März

Ausgesperrt?

Viele von euch wissen es, aber wir möchten nochmal daran erinnern: Wenn ihr euer Passwort vergesst, werden wir euch kein neues geben, wenn ihr danach fragt.

Ein Teil der Arbeit für mehr Sicherheit in der Kommunikation bedeutet, dass wir nicht aufzeichnen, wer ihr seid. Das heißt aber auch, dass wir keine Möglichkeit haben, festzustellen ob ihr auch wirklich ihr seid, wenn ihr nach eurem Passwort fragt. Wenn ihr euer Passwort vergessen habt, könnt ihr nur über das ‘Passwort vergessen"-Formular wieder Zugang zu eurem Konto erhalten, welches euch nur dann den Kontozugang wiederherstellen wird, wenn ihr eine in Eurem Konto zuvor eine alternative eMail-Adresse hinterlegt habt, und ihr auch weiterhin auf diese alternative eMail-Adresse zugreifen könnt.

Wir speichern nicht gerne alternative eMail-Adressen (oder überhaupt irgendwelche Daten) von euch, und deshalb empfehlen wir euch auch nicht, eine anzulegen - wenn ihr aber besorgt seid, dass ihr euer Passwort vergessen könntet, dann solltet ihr eine einrichten. Auf jeden Fall sollte euch bewusst sein, ob ihr eine alternative eMail-Adresse eingerichtet habt und wenn ja, wie sie lautet. Eine Anleitung zum Ändern oder Löschen eurer alternativen eMail-Adresse findet ihr hier:

https://help.riseup.net/de/email/settings/mail-accounts

Gruselige Sicherheitswarnungen nicht wegklicken!

Wie ihr vielleicht gehört habt[1], haben einige Leute gezielt “Man-in-the-middle”-Attacken (im Deutschen gelegentlich auch “Mittelsmannangriff” genannt) gegen Riseup-Nutzerinnen ausgeführt, um ihre Kontoinformationen zu stehlen.
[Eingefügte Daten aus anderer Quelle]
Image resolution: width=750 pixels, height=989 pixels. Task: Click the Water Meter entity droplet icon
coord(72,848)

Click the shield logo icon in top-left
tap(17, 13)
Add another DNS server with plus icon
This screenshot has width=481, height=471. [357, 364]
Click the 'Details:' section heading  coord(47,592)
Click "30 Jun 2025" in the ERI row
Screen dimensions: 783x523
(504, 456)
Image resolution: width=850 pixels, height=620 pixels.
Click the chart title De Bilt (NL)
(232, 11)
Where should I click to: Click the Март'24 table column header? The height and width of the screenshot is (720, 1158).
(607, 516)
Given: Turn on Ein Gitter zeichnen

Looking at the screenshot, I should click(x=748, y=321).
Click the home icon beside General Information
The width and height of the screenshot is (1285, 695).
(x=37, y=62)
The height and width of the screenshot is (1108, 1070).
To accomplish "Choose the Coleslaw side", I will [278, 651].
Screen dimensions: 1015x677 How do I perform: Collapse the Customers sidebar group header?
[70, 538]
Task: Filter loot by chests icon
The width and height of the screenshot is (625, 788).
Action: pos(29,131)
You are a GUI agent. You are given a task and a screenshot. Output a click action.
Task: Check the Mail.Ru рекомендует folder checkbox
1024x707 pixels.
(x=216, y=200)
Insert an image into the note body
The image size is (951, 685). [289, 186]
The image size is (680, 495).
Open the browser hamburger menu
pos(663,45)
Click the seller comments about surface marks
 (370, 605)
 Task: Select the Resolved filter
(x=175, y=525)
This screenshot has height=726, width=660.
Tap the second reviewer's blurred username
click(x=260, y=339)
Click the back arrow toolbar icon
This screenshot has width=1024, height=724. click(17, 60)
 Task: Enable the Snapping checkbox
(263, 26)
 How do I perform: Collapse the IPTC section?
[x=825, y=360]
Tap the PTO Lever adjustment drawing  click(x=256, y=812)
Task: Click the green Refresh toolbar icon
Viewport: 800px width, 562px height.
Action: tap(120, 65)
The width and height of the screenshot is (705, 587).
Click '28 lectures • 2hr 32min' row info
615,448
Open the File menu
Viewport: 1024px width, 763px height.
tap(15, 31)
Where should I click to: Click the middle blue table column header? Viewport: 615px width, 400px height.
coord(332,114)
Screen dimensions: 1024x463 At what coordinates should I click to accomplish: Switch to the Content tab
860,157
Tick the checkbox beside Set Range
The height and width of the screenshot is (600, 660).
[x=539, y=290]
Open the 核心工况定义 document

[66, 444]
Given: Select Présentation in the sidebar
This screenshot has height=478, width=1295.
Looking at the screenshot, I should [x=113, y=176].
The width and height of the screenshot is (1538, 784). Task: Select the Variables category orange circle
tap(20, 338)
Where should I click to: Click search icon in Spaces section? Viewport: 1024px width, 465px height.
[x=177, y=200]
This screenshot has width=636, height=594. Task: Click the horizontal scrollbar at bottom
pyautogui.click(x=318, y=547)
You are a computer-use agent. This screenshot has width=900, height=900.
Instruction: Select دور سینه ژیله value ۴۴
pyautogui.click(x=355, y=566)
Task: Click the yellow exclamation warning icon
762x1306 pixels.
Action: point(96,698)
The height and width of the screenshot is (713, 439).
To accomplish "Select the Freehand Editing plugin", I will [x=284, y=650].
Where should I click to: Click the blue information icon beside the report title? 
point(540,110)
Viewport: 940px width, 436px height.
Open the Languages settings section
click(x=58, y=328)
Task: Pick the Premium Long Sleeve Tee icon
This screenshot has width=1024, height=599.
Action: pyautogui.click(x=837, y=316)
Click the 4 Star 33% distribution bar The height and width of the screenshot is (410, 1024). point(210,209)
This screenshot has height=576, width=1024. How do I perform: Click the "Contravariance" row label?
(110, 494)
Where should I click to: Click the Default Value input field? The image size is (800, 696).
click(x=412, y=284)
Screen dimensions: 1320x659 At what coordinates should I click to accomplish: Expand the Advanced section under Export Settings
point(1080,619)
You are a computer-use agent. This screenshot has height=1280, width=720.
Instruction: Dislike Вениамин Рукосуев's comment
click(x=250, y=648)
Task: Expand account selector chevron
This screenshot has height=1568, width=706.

Insbesondere haben sie Nutzerinnen angegriffen, die über Tor auf Riseup zugreifen (Tor ist eine Software, um sich anonymer im Internet zu bewegen). Damit ihre Angriffe funktionieren, müssen Nutzer*innen eine gruselige Sicherheitswarnung wegklicken, die ungefähr so lautet (im Fall von Firefox):

Dieser Verbindung wird nicht vertraut

Sie haben Firefox angewiesen, eine gesicherte Verbindung
zu mail.riseup.net aufzubauen,
es kann aber nicht überprüft werden, ob die Verbindung sicher ist.

Wenn ihr beim Versuch, eine Riseup-Site aufzurufen, so eine Warnung seht, dann solltet ihr die Verbindung NICHT fortsetzen oder Kontoinformationen eingeben.

Ein besonderer Hinweis für Nutzer*innen von Tor: ihr solltet Riseup’s .onion-Adressen verwenden und verifizieren, dass diese Adressen korrekt sind.[2] Wenn ihr das getan habt, braucht ihr kein https:// um auf hidden services (versteckte Dienste) zuzugreifen, da hidden services Ende-zu-Ende verschlüsselt sind.

[1] http://www.forbes.com/sites/thomasbrewster/2015/02/24/blockchain-and-darknet-hacks-lead-to-epic-bitcoin-losses/ [2] https://help.riseup.net/de/security/network-security/tor#riseups-versteckte-tor-dienste

Listen/Verteiler aufräumen

In unserem Winkel der Welt hat der Frühling begonnen und das heißt, dass ich Zeugs rausgeschmissen und aufgeräumt habe. Vielleicht könntet ihr das auch tun?

Wenn ihr Listen(/Verteiler)-Administrator*innen seid, warum nicht einen Blick auf die Mitglieder eurer Liste werfen und diejenigen Adressen rausräumen, die nicht mehr zu eurem Projekt gehören? Das ist aus zwei Gründen eine gute Idee:

(1) Es ist grundsätzlich eine sinnvolle Sicherheitspraxis: Nur mit jenen kommunizieren, die davon wissen müssen.

(2) Von Zeit zu Zeit werden wir einem der großen eMail-Provider als Spamverteiler gemeldet, weil die Leute es leid sind, Nachrichten von euren Listen zu bekommen und sich nicht darüber im klaren sind, was Spam ist. Also melden sie uns, unsere Dienste werden blockiert, und die Listen sind für Stunden bis Tage für alle verkorkst. Urg.